Some options only make sense when set for a particular exercise chunk, especially exercise.solution. Several exercise chunks can share the same setup chunk.

Difference to learnr: note that examinr does not use the label of code chunks to determine setup and solution chunks. An exercise only uses the setup/solution chunk set via exercise.setup and exercise.solution.

Evaluating user code

User code is evaluated on the server which raises security and performance issues. By default, examinr uses the future package for evaluating the user code, possibly asynchronously.

The examinr package sanitizes the environment variables to avoid possibly leaking secrets and other sensitive information to user code, but there are currently no other restrictions.

To leverage asynchronous evaluation of user code you must use future::plan() to configure the future strategy. The following plan is the minimum recommended for asynchronous evaluation, but more worker processes may be necessary for exams with heavy computing:

#! context="server-start"
library(future)
plan(cluster, workers = 1)

Writing your own evaluator

The default future_evaluator() function creates a future according to the specified plan, but you can change the exercise evaluator with exam_config(exercise_evaluator=). This would be useful if you want to impose further restrictions on the evaluation of user code, e.g., stricter limits on hardware limits and access rights. On Unix systems, you could use functions rlimit_*() from package unix for setting resource limits or use RAppArmor for even more control.

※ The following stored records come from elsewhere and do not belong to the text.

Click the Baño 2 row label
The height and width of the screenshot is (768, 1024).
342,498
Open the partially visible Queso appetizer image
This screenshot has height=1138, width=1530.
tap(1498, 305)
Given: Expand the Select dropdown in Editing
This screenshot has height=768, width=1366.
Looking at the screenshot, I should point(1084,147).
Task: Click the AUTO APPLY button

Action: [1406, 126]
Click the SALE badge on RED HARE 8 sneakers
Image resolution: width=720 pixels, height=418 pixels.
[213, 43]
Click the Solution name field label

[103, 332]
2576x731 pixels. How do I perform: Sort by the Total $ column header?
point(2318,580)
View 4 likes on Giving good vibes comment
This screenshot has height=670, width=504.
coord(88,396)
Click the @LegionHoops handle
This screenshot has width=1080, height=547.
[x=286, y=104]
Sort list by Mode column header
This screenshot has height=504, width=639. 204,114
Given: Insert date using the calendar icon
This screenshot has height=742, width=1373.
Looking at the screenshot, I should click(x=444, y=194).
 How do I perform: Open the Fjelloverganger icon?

The exercise evaluator is a function taking the arguments specified below and returning a promise object.

Argument Description
expr an R expression to evaluate
envir environment in which to evaluate the R expression
label label of the exercise chunk
timelimit configured time limit (in seconds)
... currently not used

Your exercise evaluator is expected to ensure that the time limit is adhered to. The expression expr must be evaluated in envir and the examinr package must be available in the R process evaluating the expression.